市街地ではないため、サウザントリーフ王国の兵士達は遠慮なく砲撃を行ってくる。もともと、城は戦うためにあるものだ。
「近接攻撃部隊、前へ!」
チェストー!!
剣を持った集団が2人めがけてやってくる。
「うわぁ・・・。暑苦しいわね、アレ。ああいうのは苦手だから、兄さんお願いね」
「だったら、そっちは銃撃している奴らをなんとかしろ!隙を見て城内に入るぞ!」
同士討ちを防ぐため、剣を持った集団が集まる時に砲撃が止まる。紗江は集団と交錯した時、集団の一人を踏み台にして、塀の方へと昇っていった。
「一人そっちに行ったぞー!撃てー!」
紗江の方に激しい砲撃が放たれる。精霊銃や戦車砲、ありとあらゆる砲撃が紗江を狙ってくる。
キンッ!ドガッ!ガキッ!ドゴッ!
大治郎がサウザントリーフ王国の近接戦闘部隊をバッタ、バッタと叩き伏せている。もちろん峰打ちであるが、かつて大昔にあったという“時代劇”のような動きだ。刀や拳を交えた攻撃でどんどん倒していく。さながら大乱闘だ。時を同じくして塀の上から兵士の悲鳴が聞こえてくる。赤紫色の光の柱が塀の端へと向かっている。紗江が呪爪連波陣を放ったのだ。限られた移動スペースしかない塀の上では逃げ場は少ないため、兵士が、土嚢が、砲台が吹っ飛ばされて、ドボン、ドボンと堀に落ちていった。塀の上を突き進む紗江はそのまま城内への入り口へと向かう。

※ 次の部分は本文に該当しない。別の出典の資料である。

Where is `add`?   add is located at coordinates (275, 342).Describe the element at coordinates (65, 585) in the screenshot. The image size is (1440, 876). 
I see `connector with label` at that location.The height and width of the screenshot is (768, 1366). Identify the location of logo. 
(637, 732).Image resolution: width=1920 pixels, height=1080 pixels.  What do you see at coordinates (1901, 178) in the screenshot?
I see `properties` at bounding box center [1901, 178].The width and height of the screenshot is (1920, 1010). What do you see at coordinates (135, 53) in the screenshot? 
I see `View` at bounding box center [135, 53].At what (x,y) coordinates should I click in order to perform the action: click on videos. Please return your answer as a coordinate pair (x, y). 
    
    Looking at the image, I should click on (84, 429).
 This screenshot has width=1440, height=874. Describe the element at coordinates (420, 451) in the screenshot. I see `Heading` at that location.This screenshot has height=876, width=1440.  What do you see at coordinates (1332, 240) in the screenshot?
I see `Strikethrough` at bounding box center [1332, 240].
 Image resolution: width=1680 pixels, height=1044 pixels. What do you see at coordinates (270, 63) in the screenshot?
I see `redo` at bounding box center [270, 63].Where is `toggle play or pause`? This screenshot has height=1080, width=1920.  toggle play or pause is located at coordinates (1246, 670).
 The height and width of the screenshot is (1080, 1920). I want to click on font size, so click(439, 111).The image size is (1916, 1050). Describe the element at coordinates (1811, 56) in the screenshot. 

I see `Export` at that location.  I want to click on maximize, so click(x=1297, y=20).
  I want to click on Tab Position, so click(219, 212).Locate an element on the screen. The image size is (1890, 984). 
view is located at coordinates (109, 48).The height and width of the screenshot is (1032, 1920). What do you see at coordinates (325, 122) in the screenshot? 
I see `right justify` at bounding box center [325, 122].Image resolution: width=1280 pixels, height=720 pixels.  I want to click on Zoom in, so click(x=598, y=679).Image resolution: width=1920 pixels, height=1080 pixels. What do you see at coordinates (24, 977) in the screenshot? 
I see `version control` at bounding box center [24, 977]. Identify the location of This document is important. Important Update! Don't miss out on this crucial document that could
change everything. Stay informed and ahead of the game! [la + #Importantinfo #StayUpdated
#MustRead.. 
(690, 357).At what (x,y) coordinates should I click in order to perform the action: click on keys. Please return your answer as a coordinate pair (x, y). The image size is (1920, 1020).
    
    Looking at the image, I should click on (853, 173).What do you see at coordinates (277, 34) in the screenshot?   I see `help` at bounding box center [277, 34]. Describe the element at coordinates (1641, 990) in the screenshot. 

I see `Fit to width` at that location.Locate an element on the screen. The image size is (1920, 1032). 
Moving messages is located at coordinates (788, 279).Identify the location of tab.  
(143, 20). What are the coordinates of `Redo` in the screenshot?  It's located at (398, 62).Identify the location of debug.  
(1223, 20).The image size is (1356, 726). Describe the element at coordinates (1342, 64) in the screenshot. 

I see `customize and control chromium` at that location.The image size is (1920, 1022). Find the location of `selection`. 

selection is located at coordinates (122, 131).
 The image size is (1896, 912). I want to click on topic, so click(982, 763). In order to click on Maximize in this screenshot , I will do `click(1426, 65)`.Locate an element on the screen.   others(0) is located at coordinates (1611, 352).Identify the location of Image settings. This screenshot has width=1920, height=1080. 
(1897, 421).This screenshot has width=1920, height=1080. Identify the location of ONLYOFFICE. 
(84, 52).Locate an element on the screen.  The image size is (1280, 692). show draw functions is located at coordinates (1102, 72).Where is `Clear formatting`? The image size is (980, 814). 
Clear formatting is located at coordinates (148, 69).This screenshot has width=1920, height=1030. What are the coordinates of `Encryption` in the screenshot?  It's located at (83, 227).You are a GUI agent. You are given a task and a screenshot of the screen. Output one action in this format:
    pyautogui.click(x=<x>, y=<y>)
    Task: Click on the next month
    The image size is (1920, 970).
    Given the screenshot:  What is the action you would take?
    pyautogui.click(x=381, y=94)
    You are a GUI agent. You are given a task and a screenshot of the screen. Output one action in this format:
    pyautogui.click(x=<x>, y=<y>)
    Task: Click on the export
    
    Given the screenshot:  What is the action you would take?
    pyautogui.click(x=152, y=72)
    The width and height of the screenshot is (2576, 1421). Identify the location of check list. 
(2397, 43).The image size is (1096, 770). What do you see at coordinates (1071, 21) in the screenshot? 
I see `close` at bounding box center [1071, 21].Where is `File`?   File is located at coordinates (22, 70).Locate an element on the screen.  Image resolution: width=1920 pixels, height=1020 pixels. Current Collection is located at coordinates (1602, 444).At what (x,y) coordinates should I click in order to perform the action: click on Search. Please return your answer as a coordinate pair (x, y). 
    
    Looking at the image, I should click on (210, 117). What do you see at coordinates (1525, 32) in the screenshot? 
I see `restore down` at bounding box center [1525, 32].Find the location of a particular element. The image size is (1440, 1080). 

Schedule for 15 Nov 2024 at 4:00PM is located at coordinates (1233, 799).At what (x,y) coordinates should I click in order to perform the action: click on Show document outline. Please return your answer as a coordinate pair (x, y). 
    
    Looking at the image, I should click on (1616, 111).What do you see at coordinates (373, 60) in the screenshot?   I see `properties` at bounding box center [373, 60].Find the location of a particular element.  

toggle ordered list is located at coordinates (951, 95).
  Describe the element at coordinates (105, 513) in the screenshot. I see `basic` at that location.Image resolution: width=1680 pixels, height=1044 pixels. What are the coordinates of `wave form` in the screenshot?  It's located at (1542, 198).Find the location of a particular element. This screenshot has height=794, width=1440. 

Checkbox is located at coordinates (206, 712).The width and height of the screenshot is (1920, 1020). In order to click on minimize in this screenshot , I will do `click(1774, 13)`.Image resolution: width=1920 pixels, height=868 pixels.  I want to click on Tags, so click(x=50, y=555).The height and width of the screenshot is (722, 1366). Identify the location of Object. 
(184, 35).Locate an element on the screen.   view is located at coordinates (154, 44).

「一人、入り口に向かっているぞ!地上射撃部隊、目標変更!撃てー!」
「おっと、そうはさせるか!」
戦車や精霊銃持った兵士が銃口を紗江のいる方角へ向けるが、大治郎が近くにいる兵士を乱暴に掴んでは投げ、戦車の砲身にぶつけたり、射撃部隊に投げ込む。射撃部隊が混乱している間に、肉薄した大治郎に戦車は叩っ斬られ、兵士が幾人かふっ飛ばされてしまった。そのドサクサに紛れて、大治郎達は窓を叩き割りながら城内に進入した。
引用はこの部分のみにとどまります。